Seismogenic Cycles, Quartz Microstructures and Localization at the Frictional to Viscous Transition in an Exhumed, Large-Displacement, Seismogenic Strike-Slip Fault
Abstract:The frictional-to-viscous transition (FVT) in the vicinity of seismogenic faults experiences coseismic fracturing/frictional sliding followed by viscous creep during postseismic relaxation. A more complete understanding of these processes at the FVT is important owing to its control over the mechanical decoupling between crustal levels. However, well-preserved microstructural records from this depth are rarely preserved in exhumed faults because of progressive deformation and metamorphism in exhumation. We investigate quartz deformation microstructures from traverses across the Sandhill Corner shear zone, a strand of the Norumbega fault system (an ancient large-displacement, subvertical strike-slip fault system in the northeastern Appalachians) exhumed from FVT depths in order to characterize in greater detail the previously proposed architecture that divides the shear zone into an outer zone, inner zone and core. Trends in quantitative crystallographic preferred orientation (CPO) and misorientation data from electron backscatter diffraction and 2D grain-size distributions confirm finer grain sizes within the inner zone and core, a weak CPO pattern and randomization in the misorientation of randomly selected grain pairs. Additional analyses with finer sample spacing and using fabric intensity indices (J- & M-Index), we show a progressive weakening of the CPO from the outer edges to the core and a decrease in grain size down to an average of 8 μm at the core, an average finer than previously reported.

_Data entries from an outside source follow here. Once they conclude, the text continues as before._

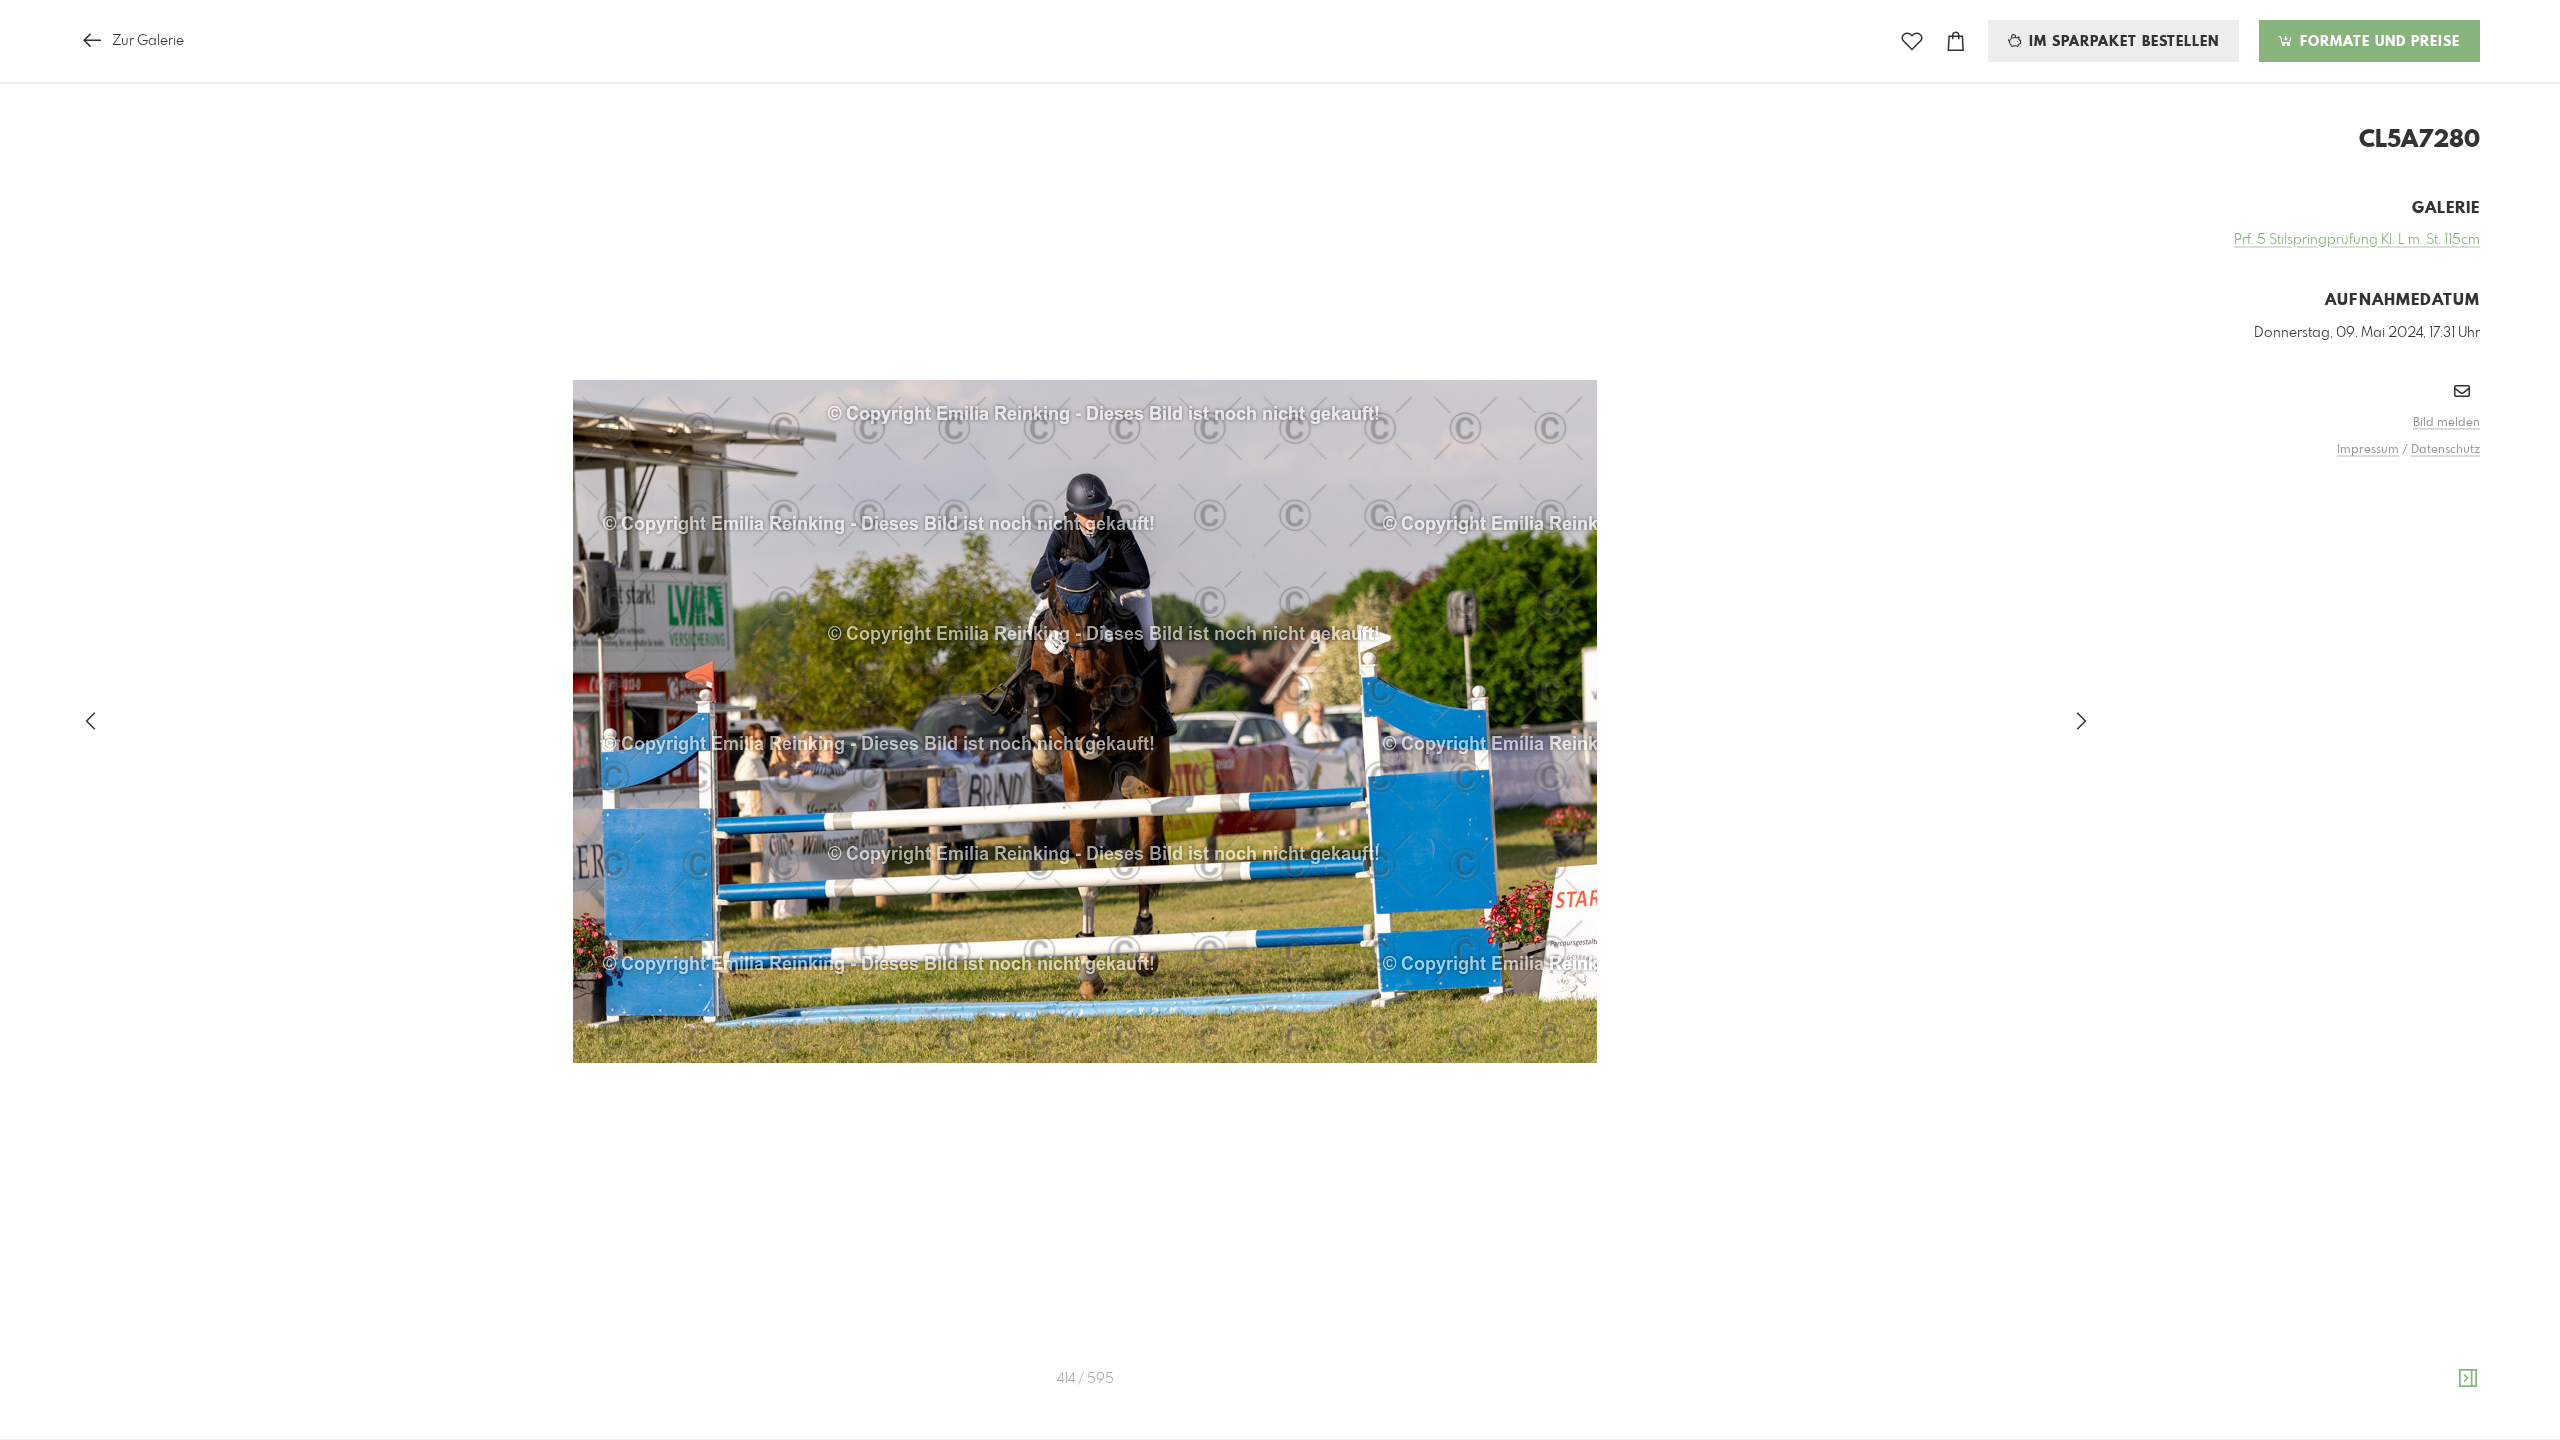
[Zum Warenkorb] (1956, 41)
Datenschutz (2445, 450)
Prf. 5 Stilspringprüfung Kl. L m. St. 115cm (2357, 240)
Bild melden (2446, 423)
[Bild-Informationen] (2468, 1379)
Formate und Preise (2377, 42)
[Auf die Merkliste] (1912, 41)
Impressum (2368, 450)
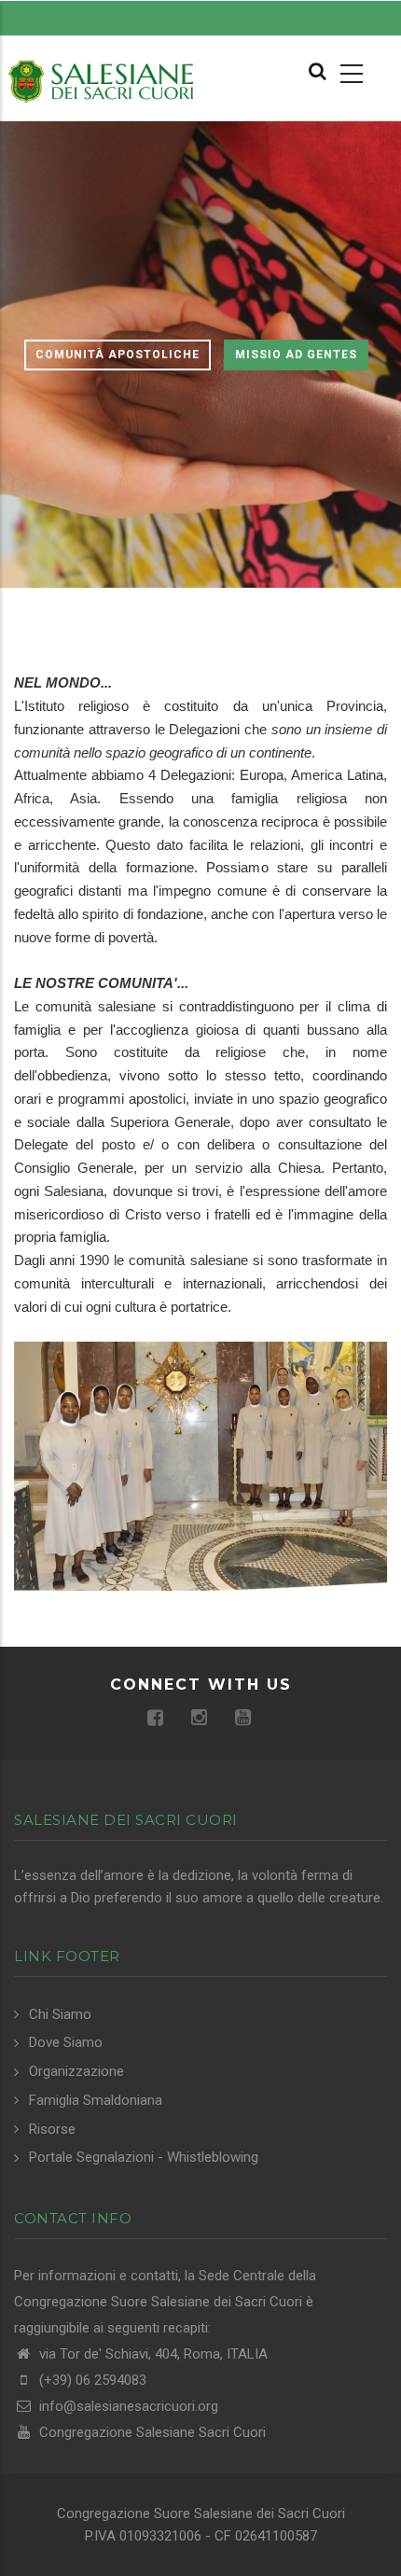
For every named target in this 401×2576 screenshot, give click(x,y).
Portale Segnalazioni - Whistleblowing (143, 2157)
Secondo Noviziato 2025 (240, 1531)
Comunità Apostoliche (117, 354)
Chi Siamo (60, 2014)
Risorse (52, 2129)
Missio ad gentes (296, 354)
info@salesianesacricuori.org (126, 2406)
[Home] (100, 80)
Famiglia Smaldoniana (95, 2100)
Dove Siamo (66, 2042)
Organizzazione (76, 2071)
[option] (200, 354)
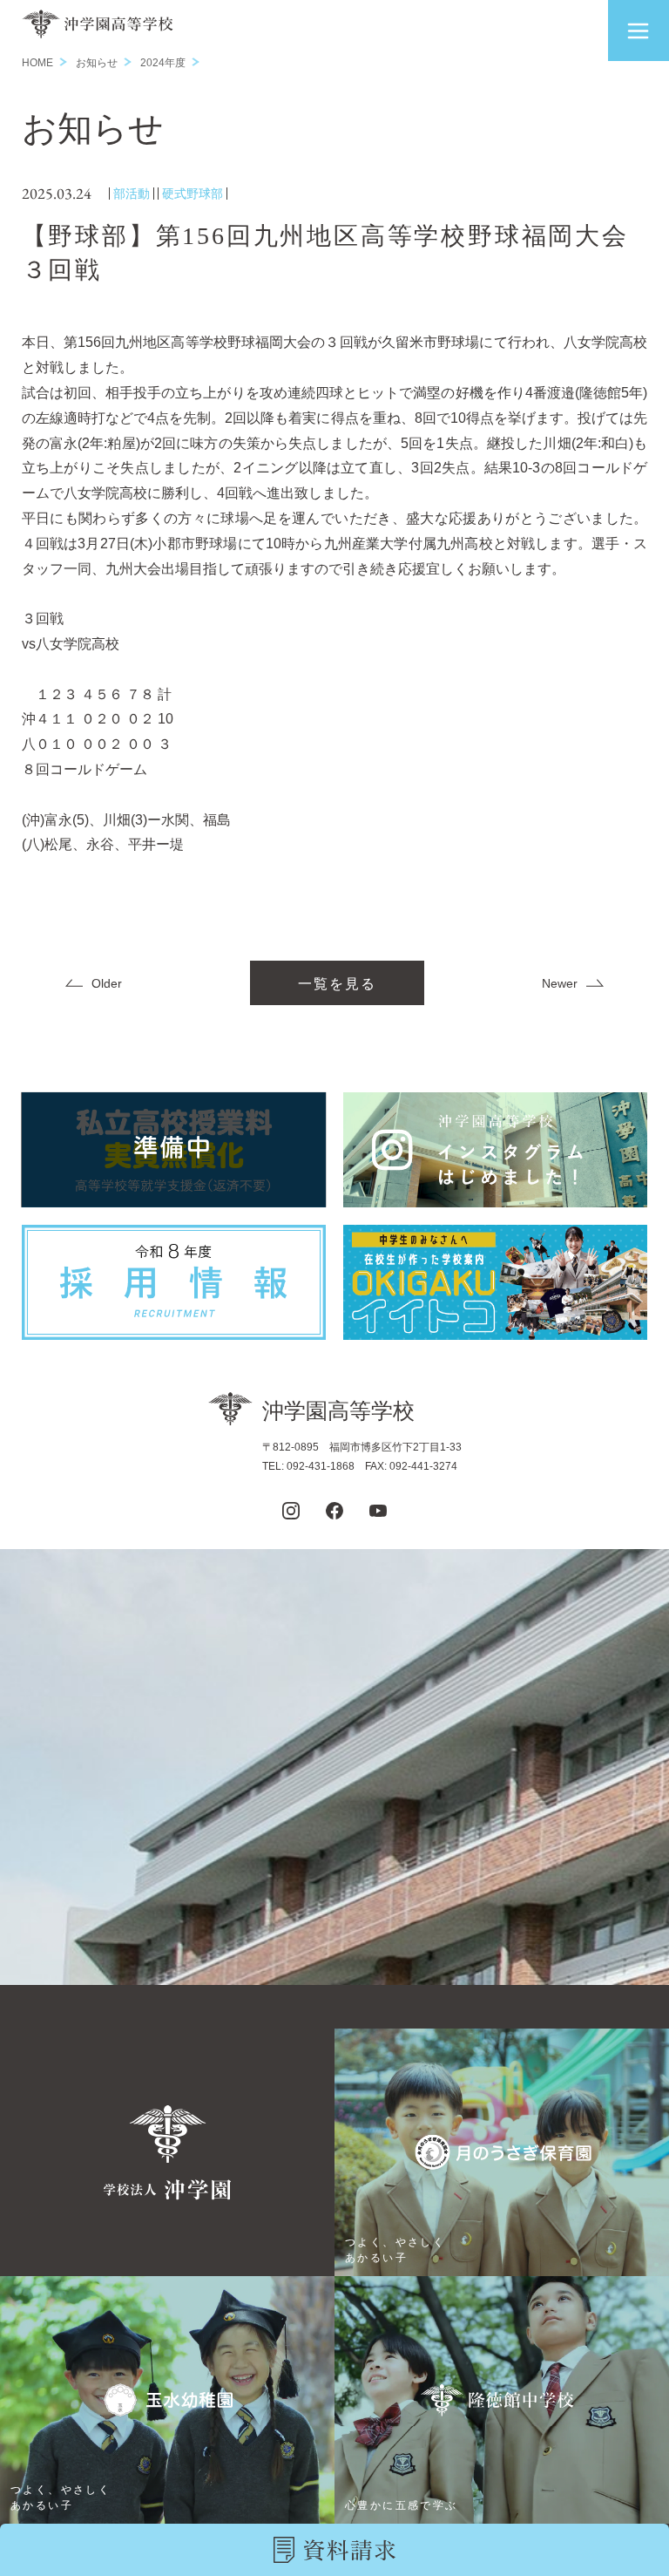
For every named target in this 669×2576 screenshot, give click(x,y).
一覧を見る (337, 983)
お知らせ (97, 63)
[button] (638, 30)
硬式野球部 (192, 193)
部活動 (131, 193)
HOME (37, 63)
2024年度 (163, 63)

Within the inner zone and core (ca. 30m width), the microstructural parameters are unusual: a weak CPO but a pattern clearly indicative of basal <a> slip. New deformation mechanism maps for different parts of the shear zone suggest deformation near the transition to grain size-sensitive creep. Our data confirms and builds new evidence for the model that during the seismic cycle, quartz grains within the core and inner zone experienced cycles of coseismic microfracture-assisted grain-size reduction, followed by postseismic viscous creep dominated by grain size-sensitive processes, and eventually transitioning to basal <a> slip with progressive grain growth. These observations and data suggest that coseismic damage may occur throughout the seismogenic zone adjacent to large-displacement faults.